▸ **Exercise brief**
In the entries that follow, how many lines include "Identify"? Give the number and nothing else.

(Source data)
>>

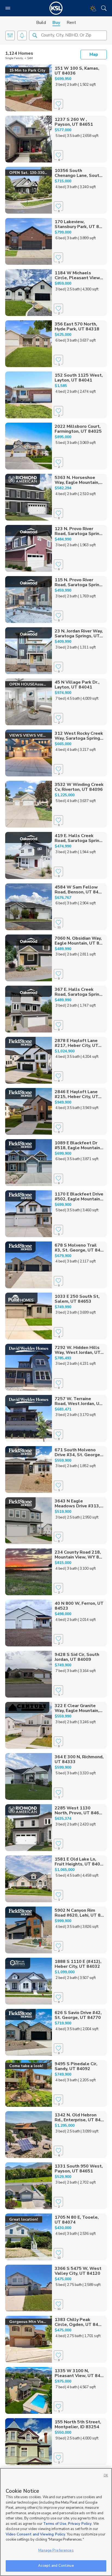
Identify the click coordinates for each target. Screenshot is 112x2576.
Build (41, 23)
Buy (56, 23)
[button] (35, 35)
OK (106, 2475)
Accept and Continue (56, 2565)
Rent (71, 23)
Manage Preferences (55, 2550)
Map (93, 54)
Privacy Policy (80, 2523)
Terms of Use (54, 2523)
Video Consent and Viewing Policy (35, 2534)
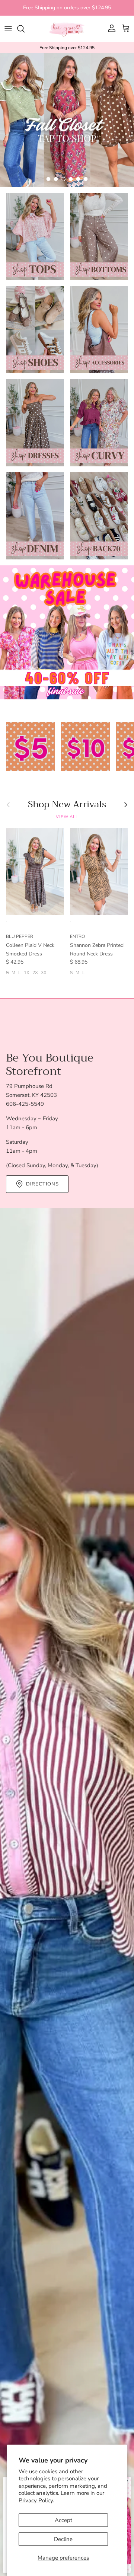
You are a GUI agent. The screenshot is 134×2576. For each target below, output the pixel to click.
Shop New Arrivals (67, 804)
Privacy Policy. (36, 2500)
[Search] (24, 28)
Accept (63, 2520)
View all (67, 817)
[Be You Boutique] (67, 28)
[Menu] (8, 28)
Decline (63, 2539)
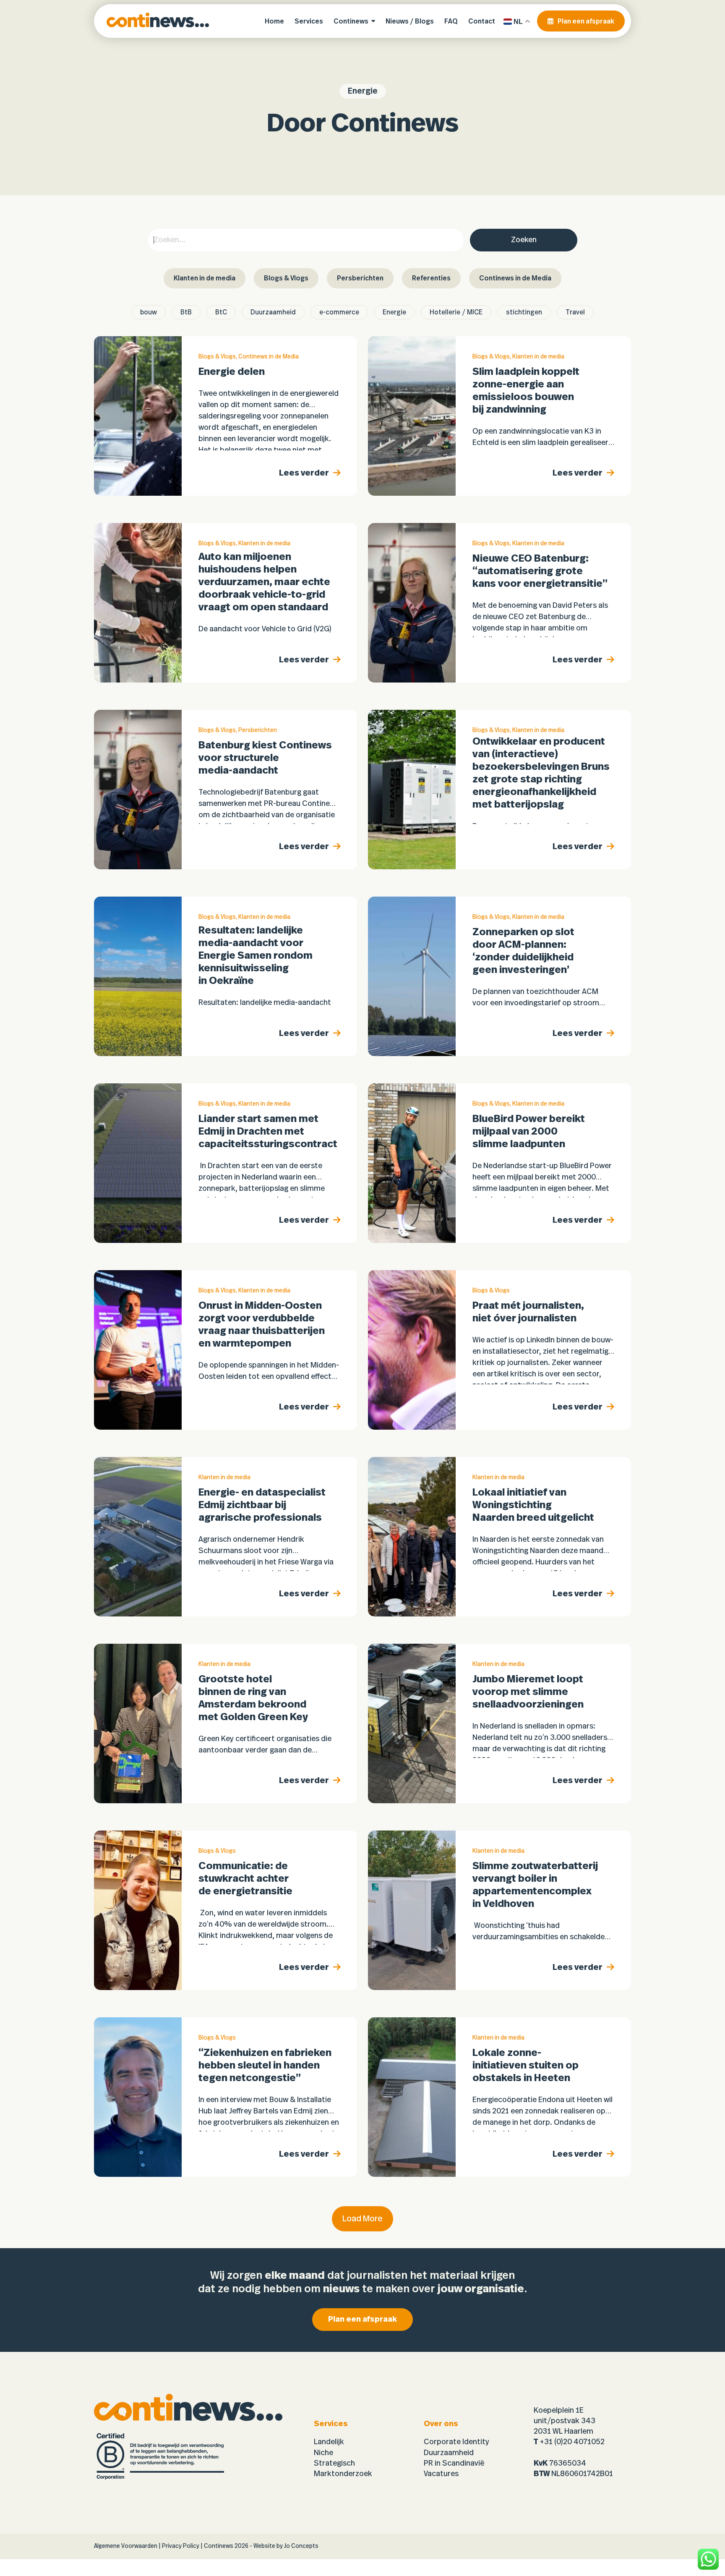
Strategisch (334, 2463)
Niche (323, 2453)
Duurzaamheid (273, 312)
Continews (218, 2546)
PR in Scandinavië (454, 2463)
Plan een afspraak (362, 2319)
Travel (575, 312)
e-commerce (339, 312)
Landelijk (329, 2442)
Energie (394, 312)
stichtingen (524, 312)
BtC (221, 312)
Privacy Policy (180, 2546)
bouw (148, 312)
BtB (186, 312)
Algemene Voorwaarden (125, 2546)
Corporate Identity (456, 2442)
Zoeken (524, 240)
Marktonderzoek (343, 2474)
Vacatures (441, 2474)
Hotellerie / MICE (456, 312)
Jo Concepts (301, 2546)
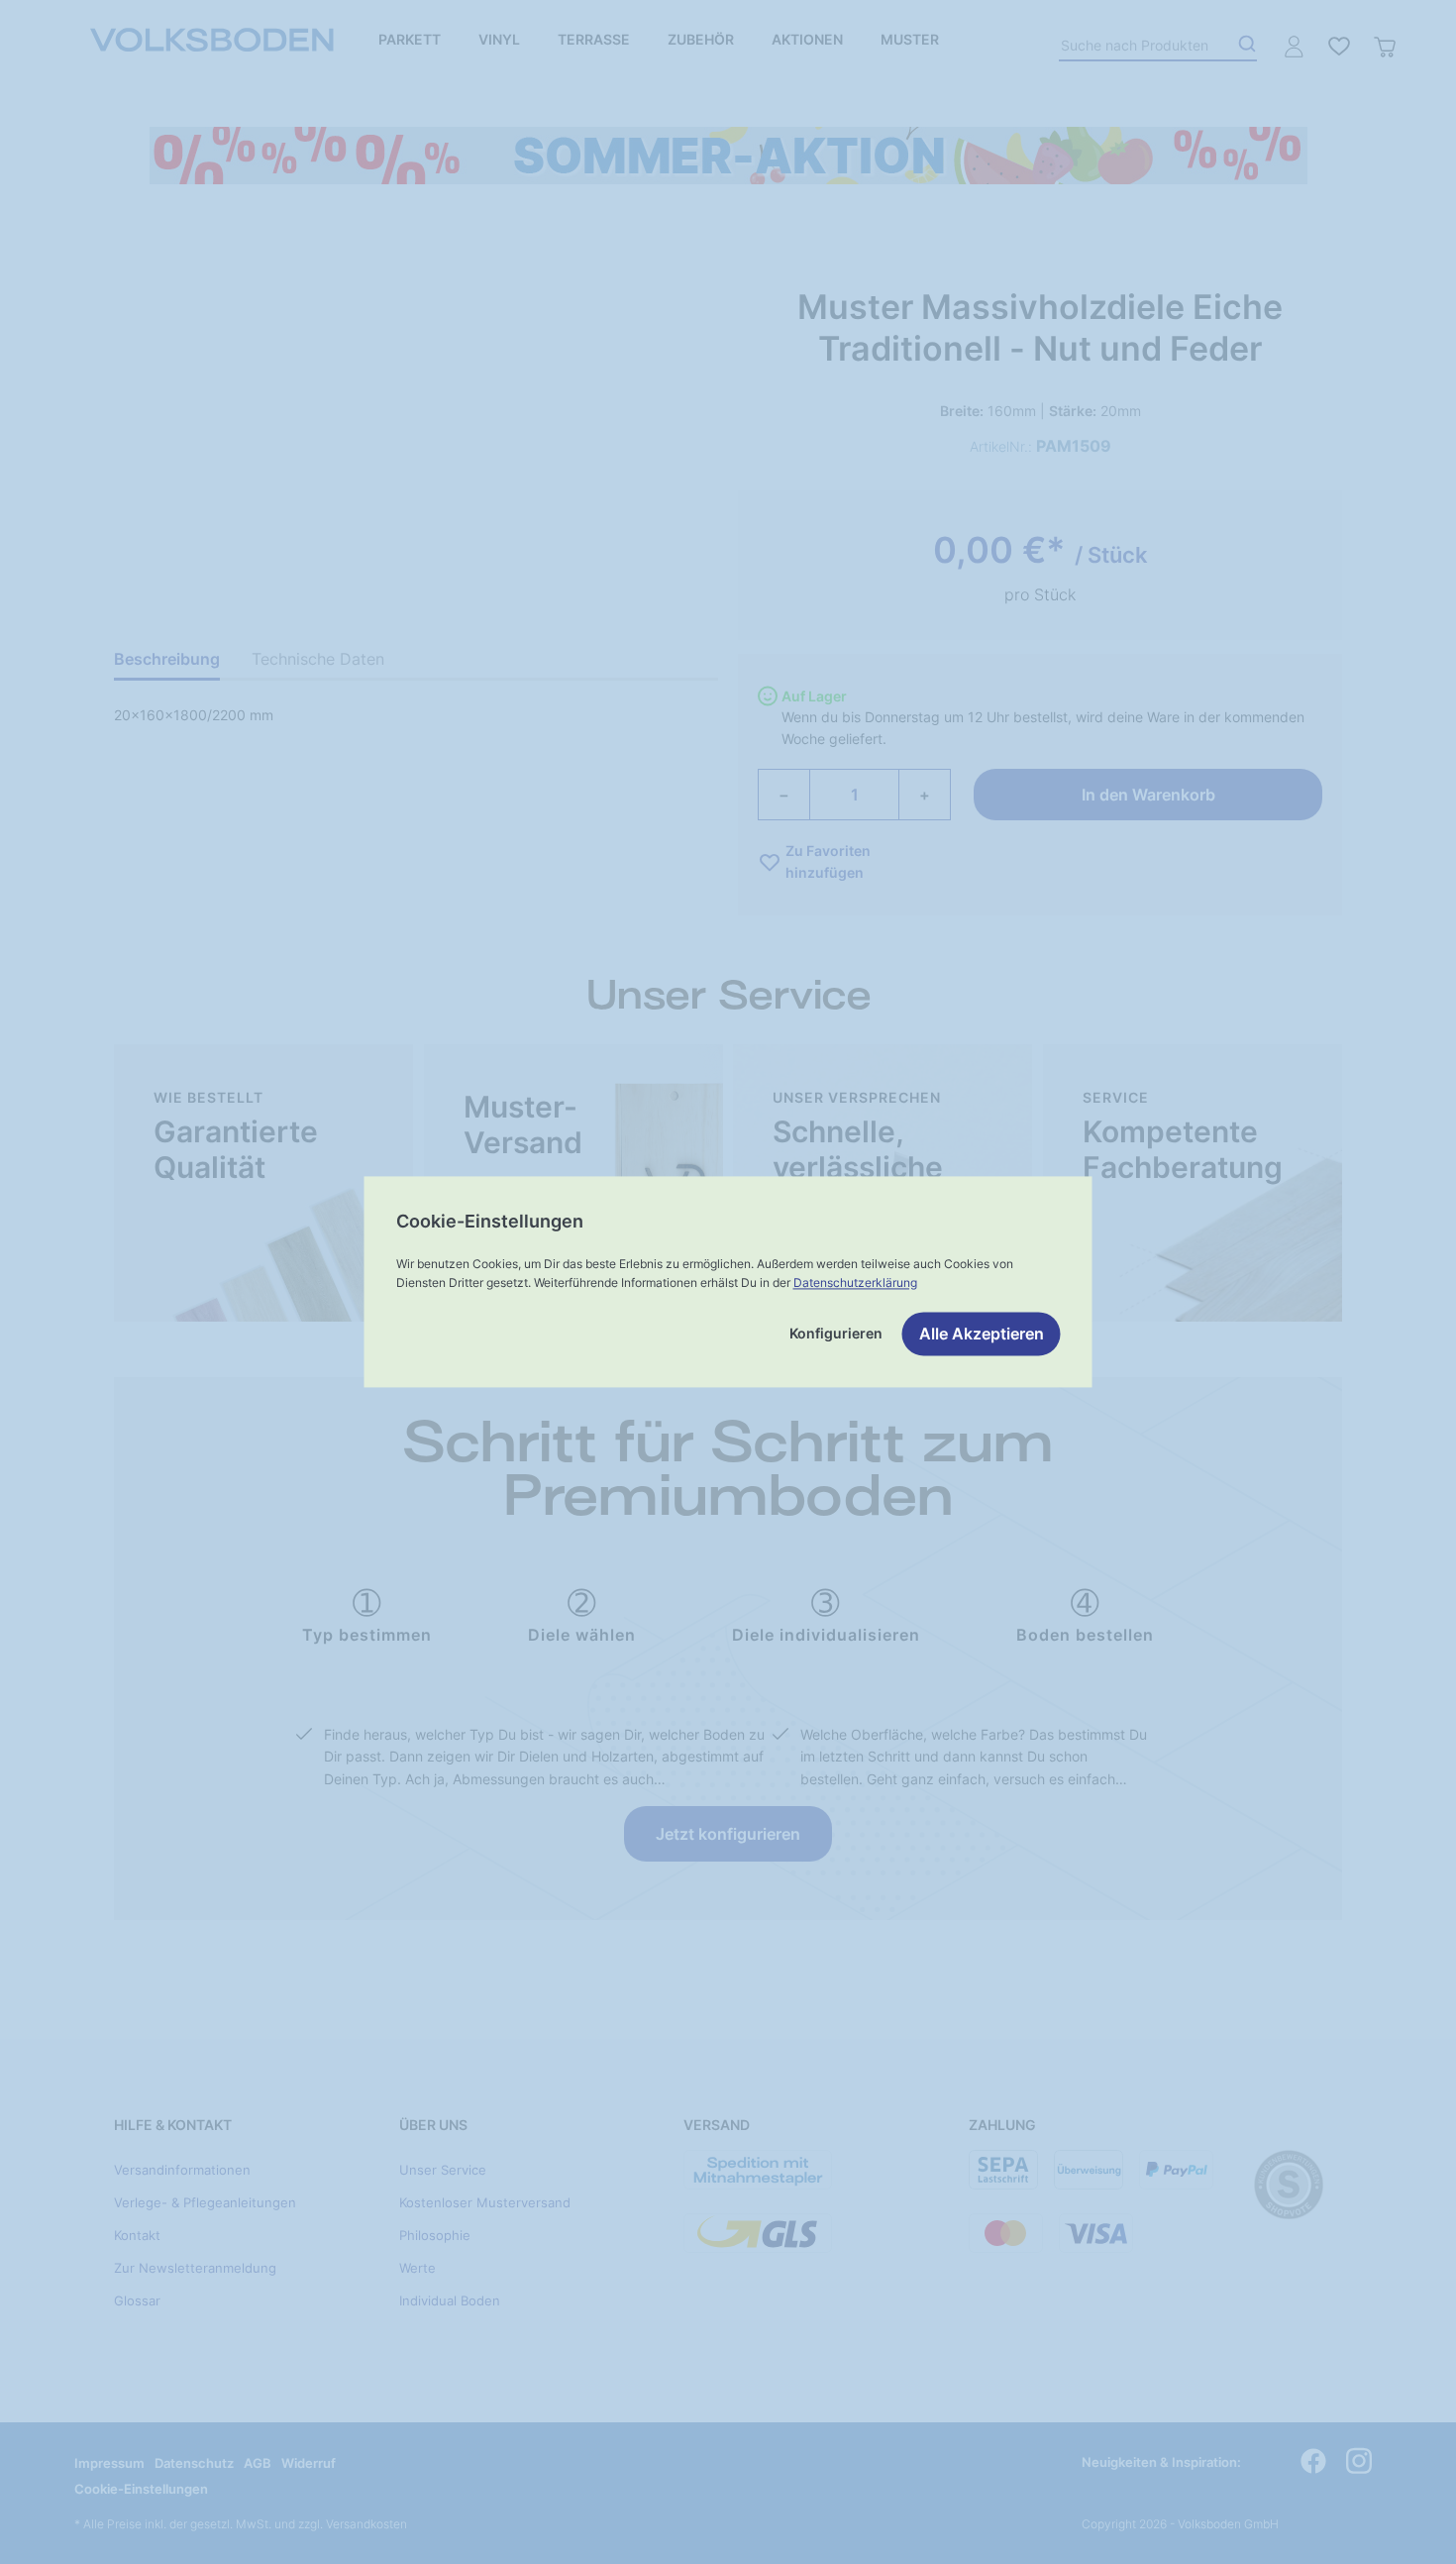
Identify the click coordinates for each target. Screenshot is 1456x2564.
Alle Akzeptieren (981, 1334)
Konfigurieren (836, 1334)
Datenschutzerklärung (855, 1282)
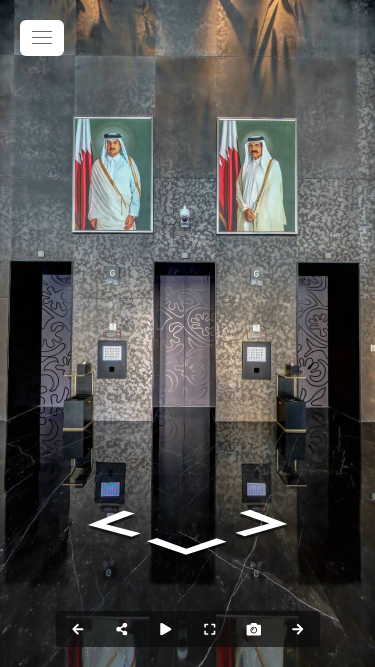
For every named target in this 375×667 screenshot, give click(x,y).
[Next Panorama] (298, 629)
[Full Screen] (210, 629)
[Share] (122, 629)
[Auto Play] (166, 629)
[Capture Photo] (254, 629)
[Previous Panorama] (78, 629)
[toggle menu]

<<

▸ **Answer area**
2